DOC moved a number of captive-reared juveniles to Mana Island, off Wellington's western coast, between March and May 2007. They bred within months of their arrival, and in February 2008 twenty more were translocated. From a high of 87 individuals, the population was reduced to just 10 from the effects of a single brown rat.

Birds had also been translocated since 2000 to Waikawa (Portland Island), a privately owned island off the Māhia Peninsula in Hawke's Bay. In 2012, the population on Waikawa was discovered to have crashed by 75% to just 20 birds, apparently due to predation by a brown rat. Twelve eggs were rescued for translocation to Mana Island.

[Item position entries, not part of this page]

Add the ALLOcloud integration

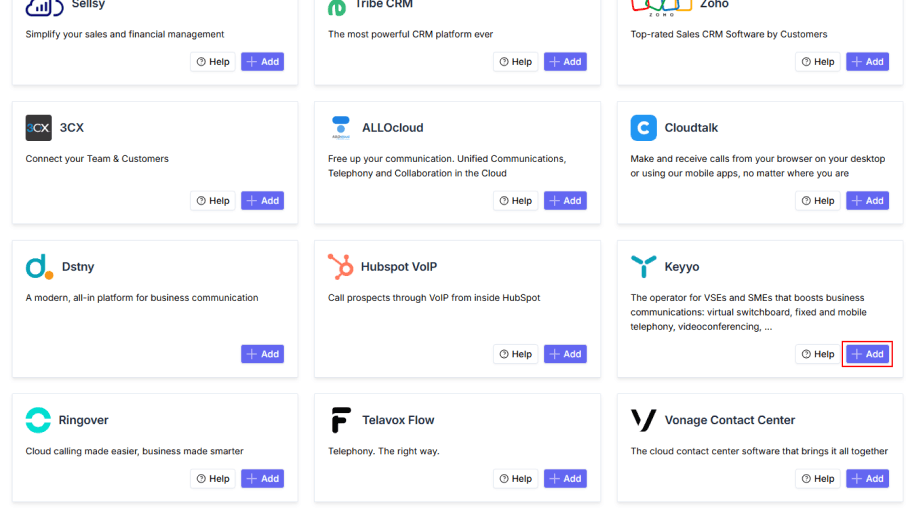click(565, 201)
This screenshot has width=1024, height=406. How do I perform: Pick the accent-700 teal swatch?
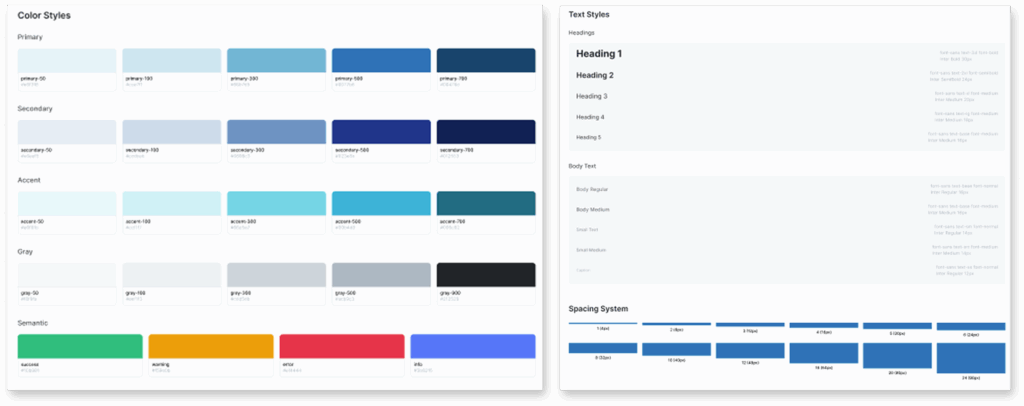(486, 203)
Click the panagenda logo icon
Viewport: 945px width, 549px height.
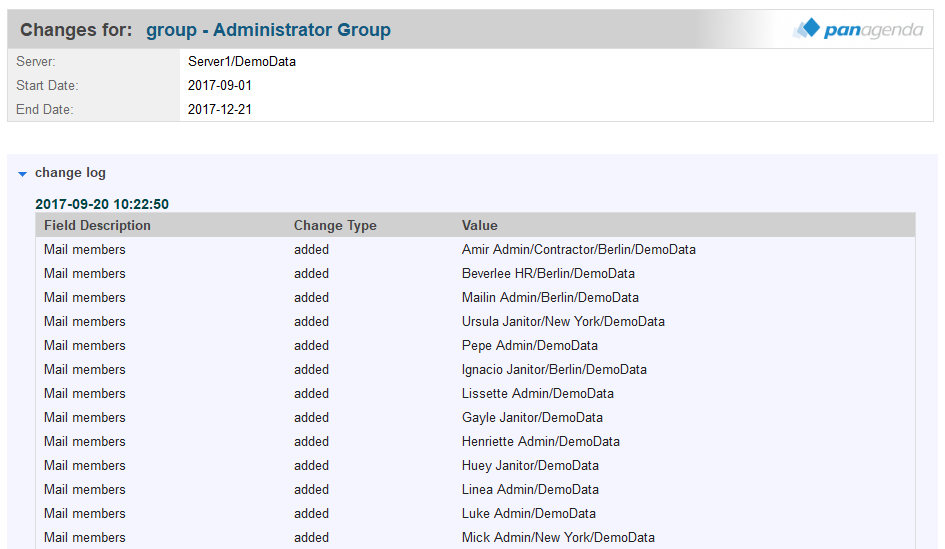point(806,29)
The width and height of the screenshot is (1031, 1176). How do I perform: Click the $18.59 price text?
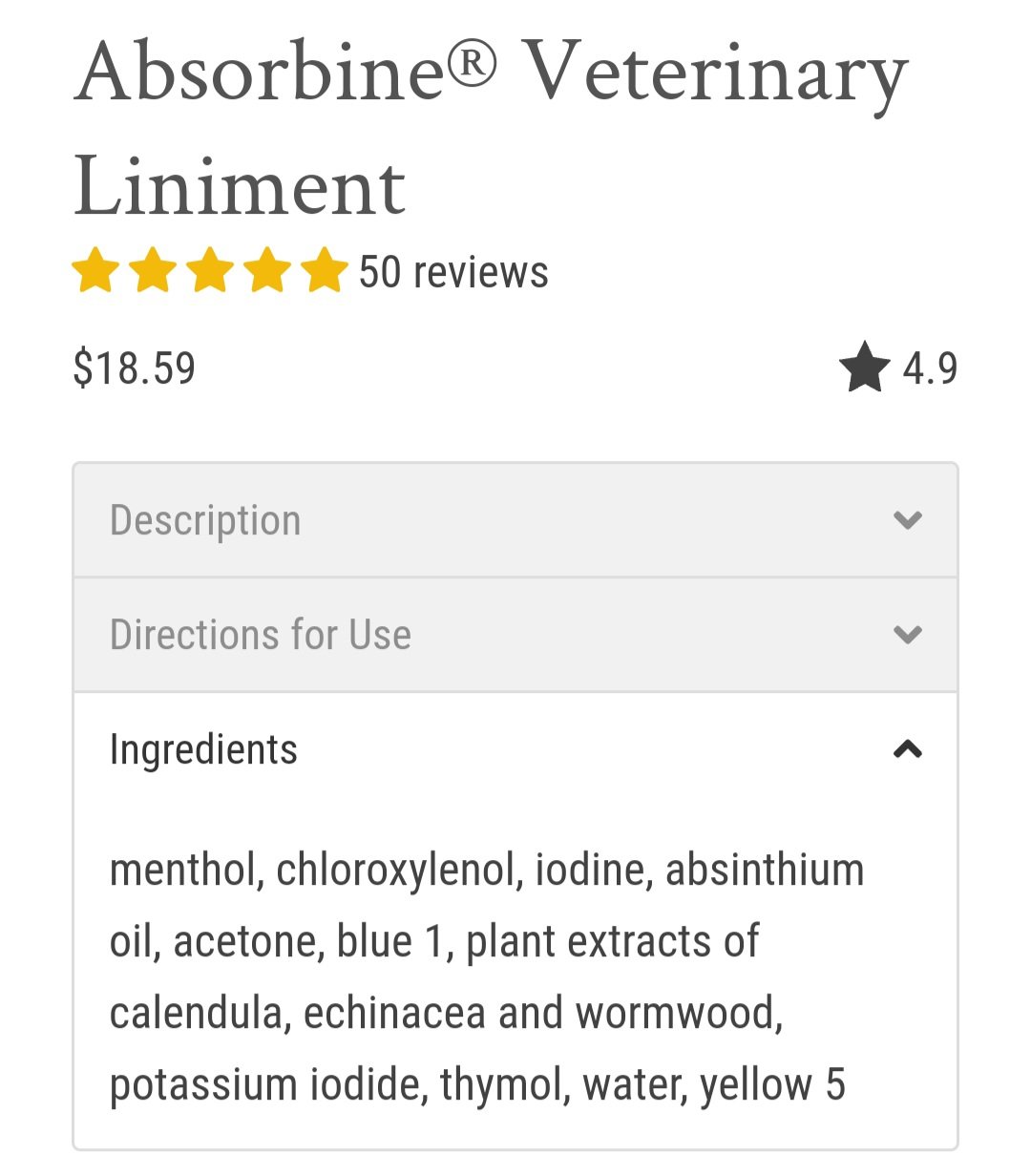pos(135,368)
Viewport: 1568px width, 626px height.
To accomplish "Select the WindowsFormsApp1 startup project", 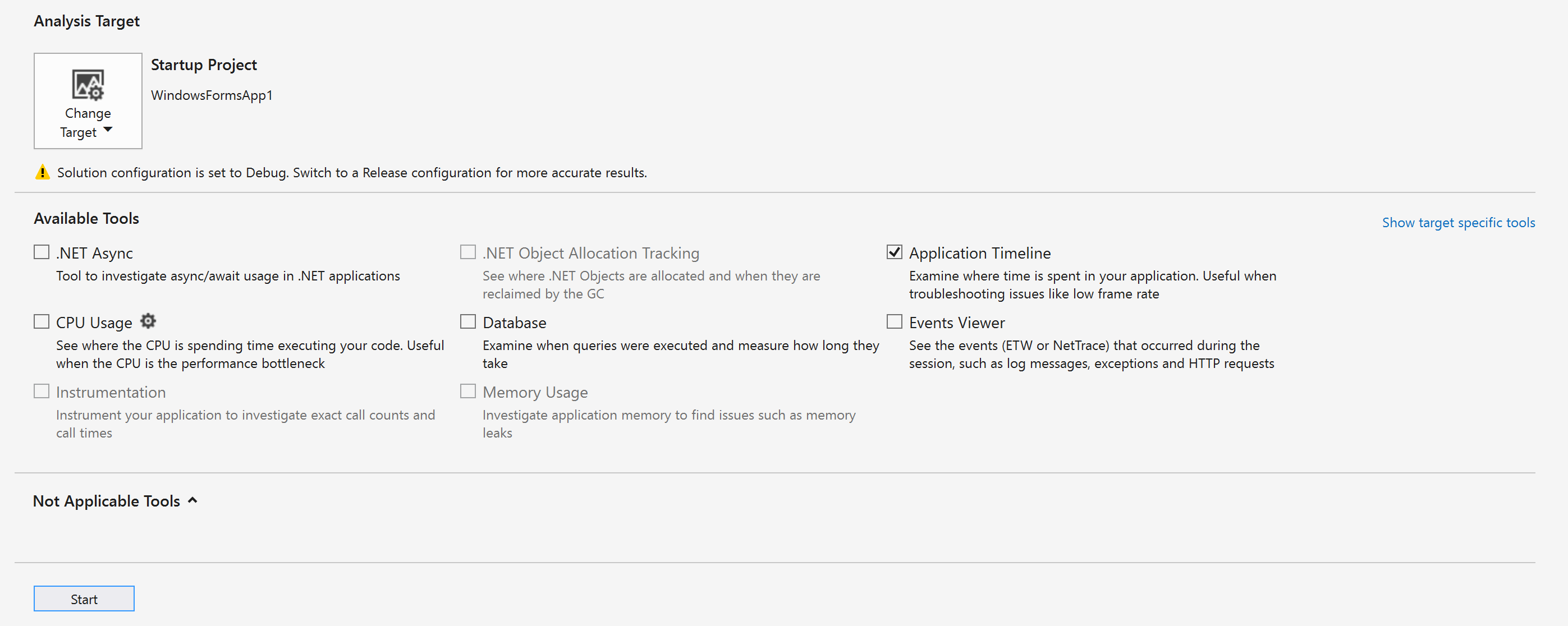I will [x=211, y=94].
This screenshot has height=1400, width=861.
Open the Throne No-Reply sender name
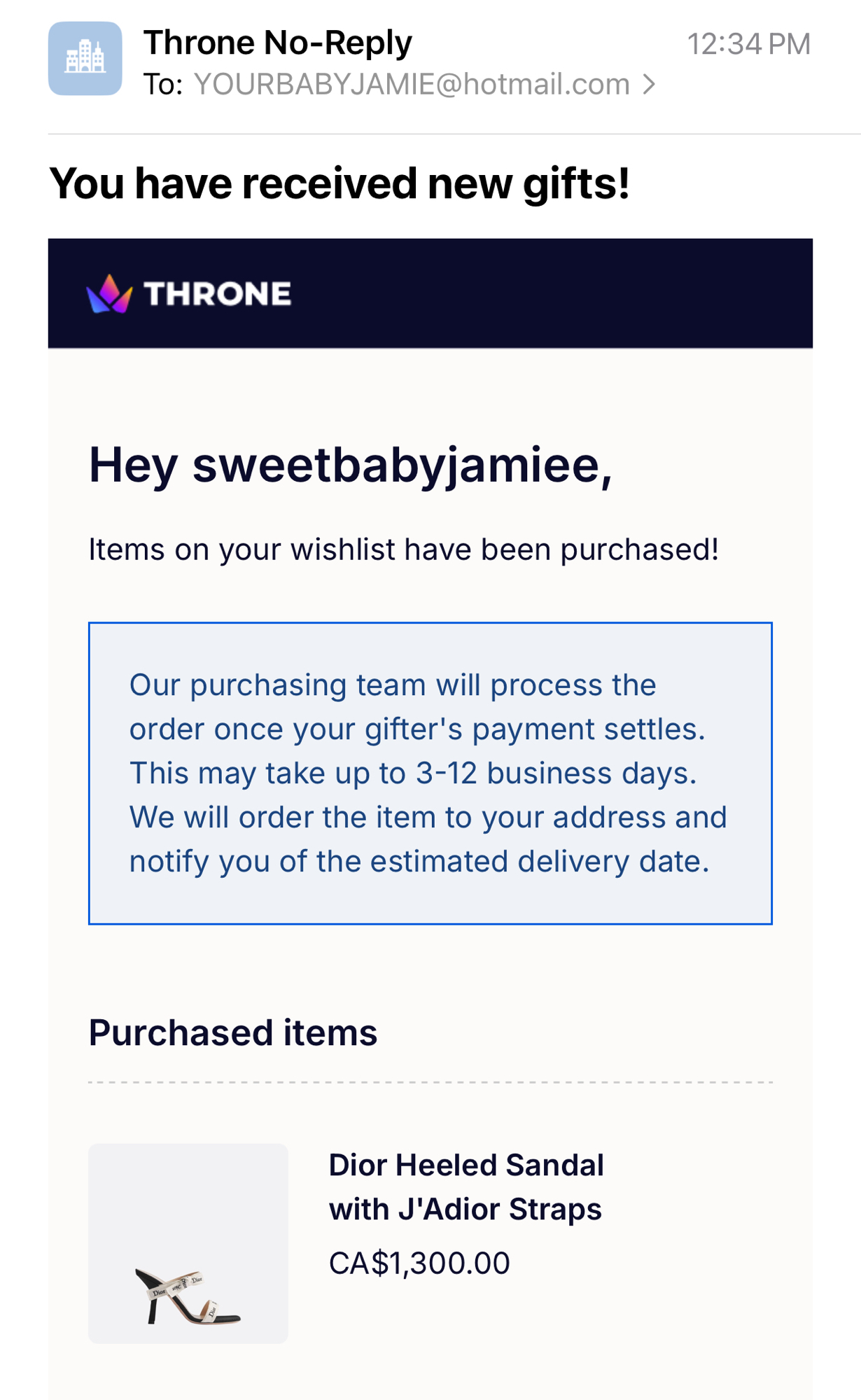[278, 43]
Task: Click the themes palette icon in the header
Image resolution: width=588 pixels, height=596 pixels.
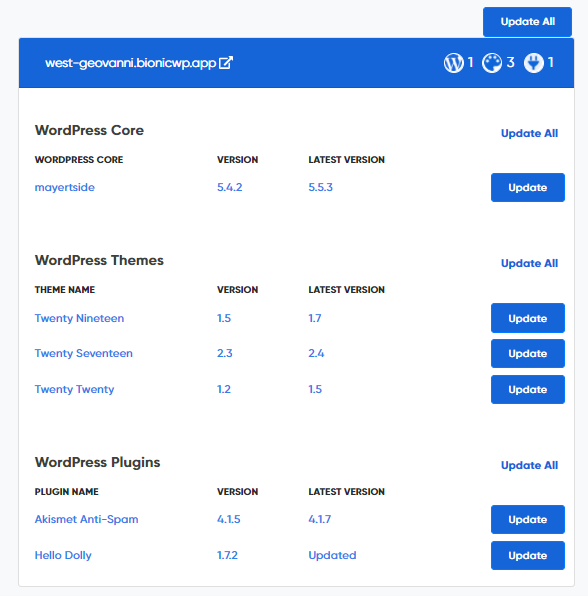Action: click(x=492, y=63)

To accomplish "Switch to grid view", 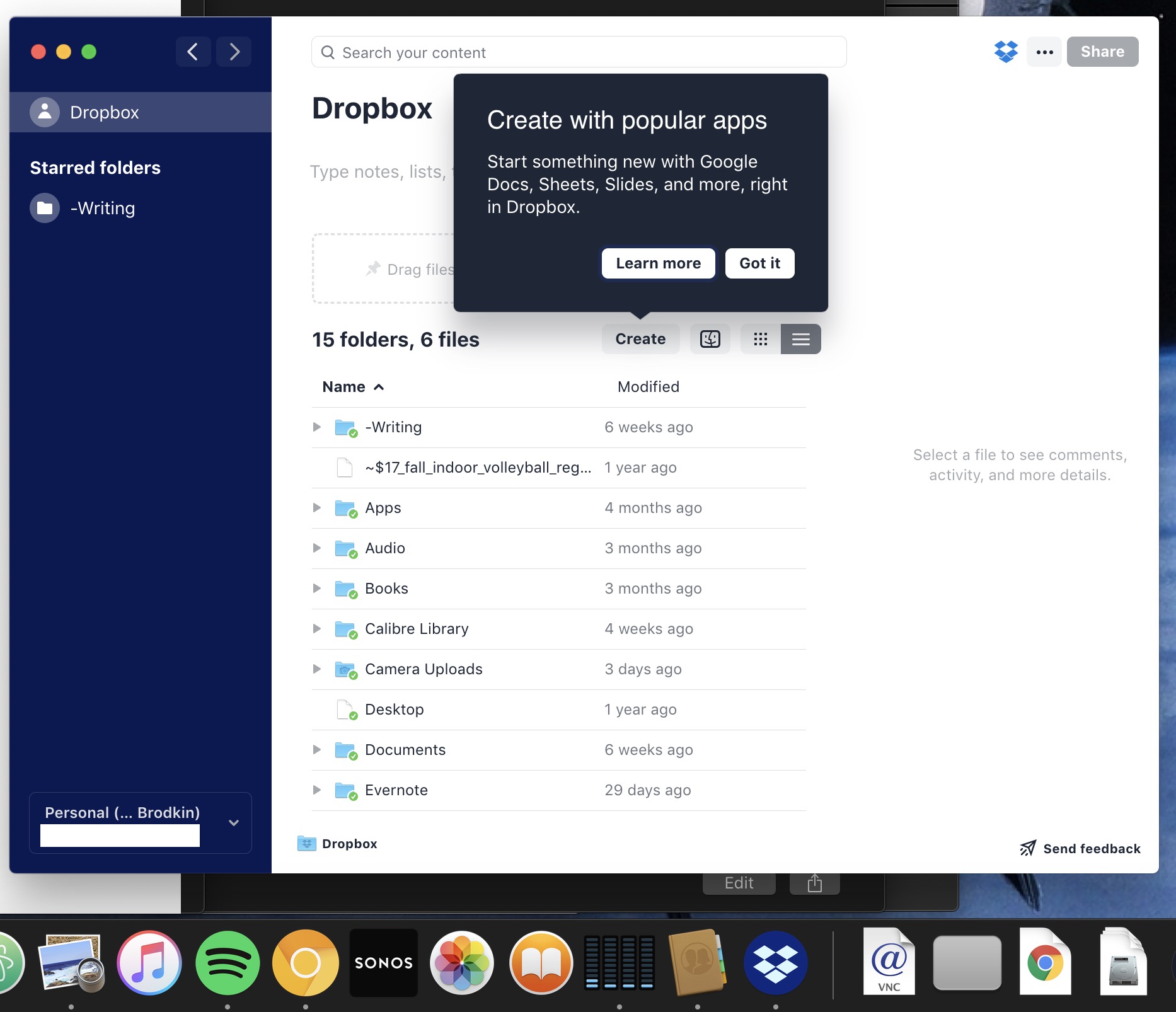I will coord(761,338).
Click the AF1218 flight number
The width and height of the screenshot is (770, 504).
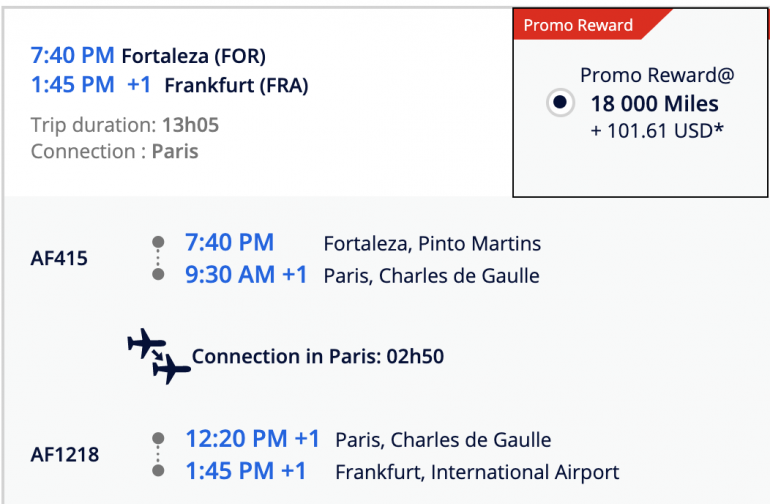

A total of 42 captive-bred shore plovers were released onto Motutapu Island in 2012 in the hope they would become established there and on other pest-free islands in the Hauraki Gulf. The birds repeatedly flew away, and only five were still present in 2015 when nineteen more were released. Motutapu had its mammalian predators removed in 2010, and the breeding population there increased from one pair in 2015 to three pairs in 2016. These birds are currently the most accessible to the public.

Six juveniles were released into the wild in 2018. Four additional juveniles were released in February 2019 with a further 21 due to be released on 25 March, having been bred at the Pūkaha National Wildlife Centre. Five more juvenile birds were transported from a captive breeding program in Christchurch to Mana Island in April 2020.